Hands On with TikTok’s new shopping feature

‘Social Commerce’ is slowly but surely taking hold in the western retail world, combining the most addictive elements of social media with the efficiency of ecommerce.

the latest shopping trend popularised by Chinese tech giants which is rapidly sweeping the western retail world, was estimated to be worth around $60 billion in 2020.

The term is used to describe social media platforms that integrate shopping capabilities into their platforms. According to researchandmarketing.com, the “social commerce” market is currently worth $89.4 billion and is expected to grow to $604.5 billion in the next seven years.

Social media giants Instagram, Facebook and TikTok are investing millions in the space, with hopes to diversify their revenue streams and transform their platforms into ecommerce ecosystems.

Facebook launched “Shops” in May last year and Instagram has followed suit, bringing out shopfronts and shoppable links to business profiles.

Video sharing platform TikTok has finally stepped into the new retail battleground, allowing businesses to integrate shopfronts into their profiles.

Charged gets Hands On with TikTok’s new shopping feature in the first of a three-part instalment looking into the ‘social commerce revolution’ and how the apps work.

The new sales feature allows businesses to open up a “storefront”, allowing users to browse and purchase items without leaving the app.

Currently, the feature is only available on a select few brands’ pages as it is still in its trial phase. However it is expected be rolled out to any business that wants to access it in the near future.

On the 18th of August, British streetwear brand Just Hype announced that it had become one of the first retailers to trial this new technology after being approached by the social media giant to pilot the trial, alongside makeup brand Kylie Cosmetics.

Hype, which is popular with the TikTok generation and markets itself as a “global lifestyle brand”, has over 429,000 followers on the social media platform.

Brands that are participating will have an extra tab on their profile page which turns it from a conventional feed of videos to a virtual storefront.

 

 

Items are also shown on video pages as shoppable links (in this case, “Just Hype Blue Tracksuit”) which take you straight to the item’s product page where the users is able to complete the traditional checkout process which includes shipping options, size selection and product information.

 

 

Once, the link is clicked, it will bring up this page which looks similar to the checkout process on the clothing brand’s website itself. The user is able to checkout using all major credit and debit cards once they have selected sizing and colour options.

The retailer’s policies are also displayed to avoid any misunderstandings which people may be confused about since the checkout process is a brand new feature for the majority of app users.

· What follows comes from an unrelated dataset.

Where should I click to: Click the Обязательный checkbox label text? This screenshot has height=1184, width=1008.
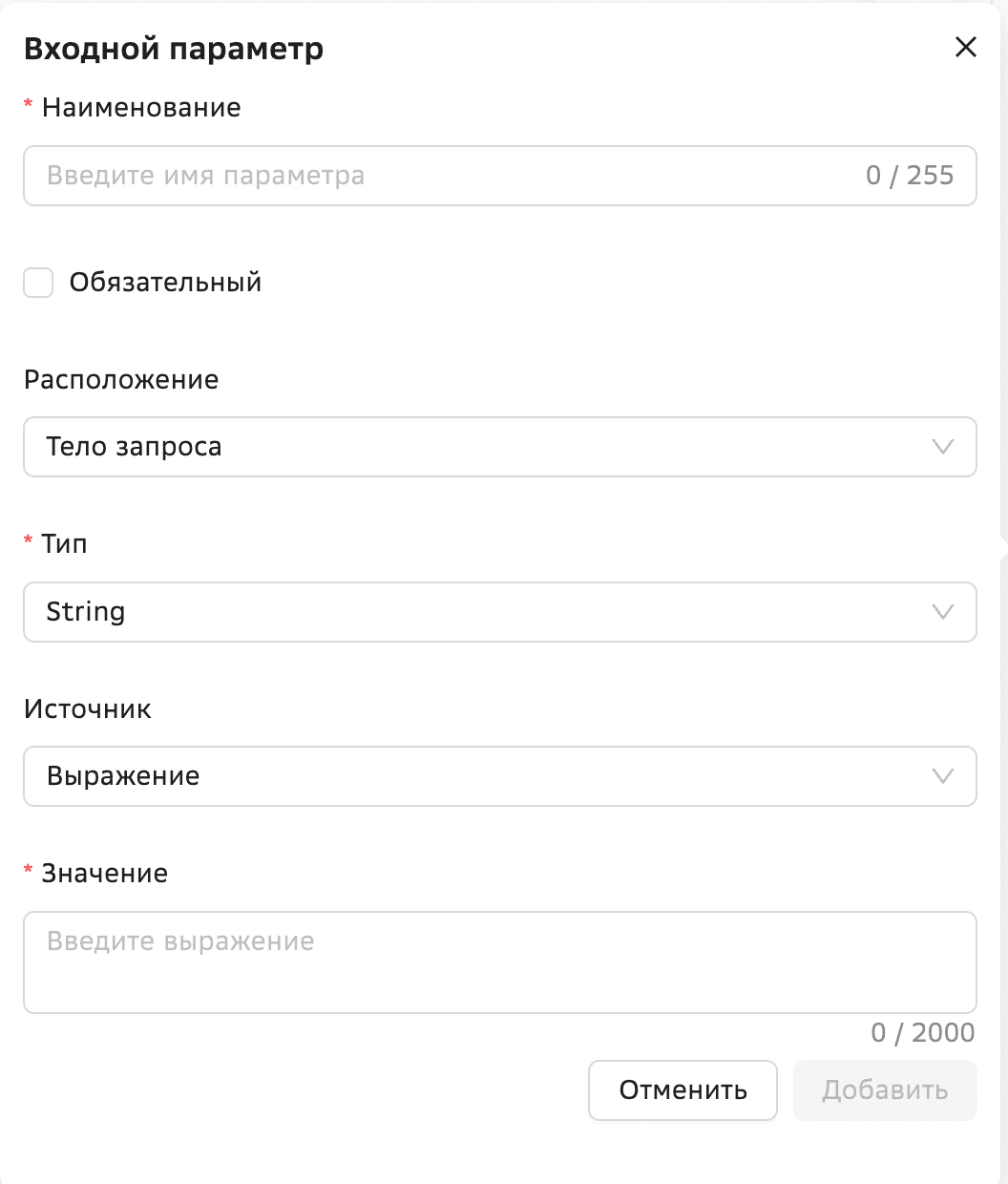pos(165,283)
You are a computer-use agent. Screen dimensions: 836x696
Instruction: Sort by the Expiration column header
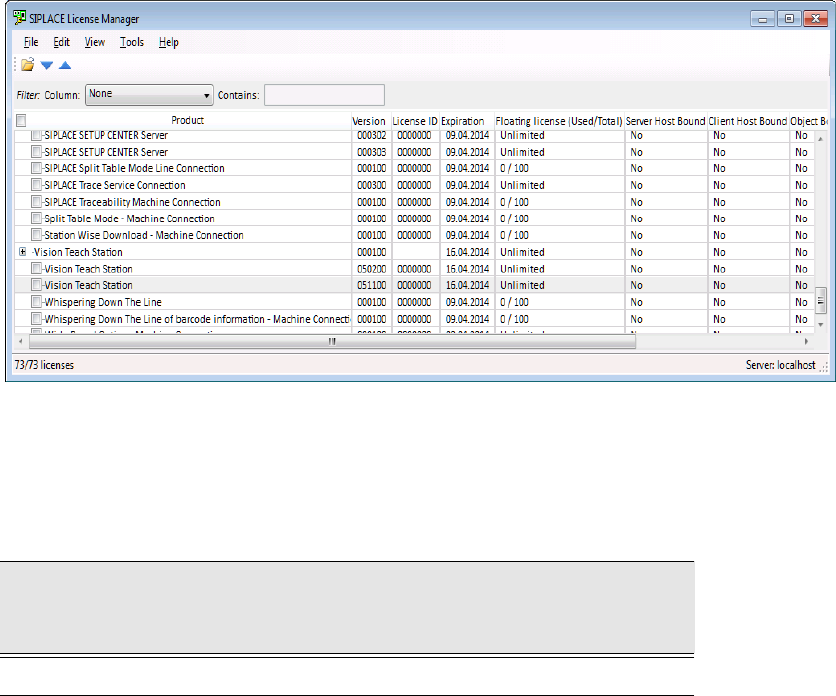464,121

While TikTok’s ecommerce trial is still in its early stages, we can gain some idea of how it will operate in the future by looking to its Chinese counterpart Douyin.

Douyin, ByteDance’s Chinese-only version of TikTok, already includes in-app shopping and has proved staggeringly successful for the company, seeing $26 billion of e-commerce transactions in its first year of operation, which is equivalent to the GDP of Iceland.

Douyin harness the marketing power of popular influencers who broadcast live from their profiles and offer deals on anything from napkins to air purifiers.

The video sharing app also offers related products depending on your interests, which is based on data collected from the user from their watching habits.

The items that are being showcased on the livestream pop up in the bottom right corner which the user is then able to click on before being taken to a checkout page for that product.

The whole experience of Douyin offers a seamless shopping process without even leaving the app, a process which we might be seeing come to TikTok very soon.

ByteDance is currently assembling a team in Singapore to work on the feature for TikTok, as it hopes to replicate the seamless shopping experience which Douyin offers globally, not just in China.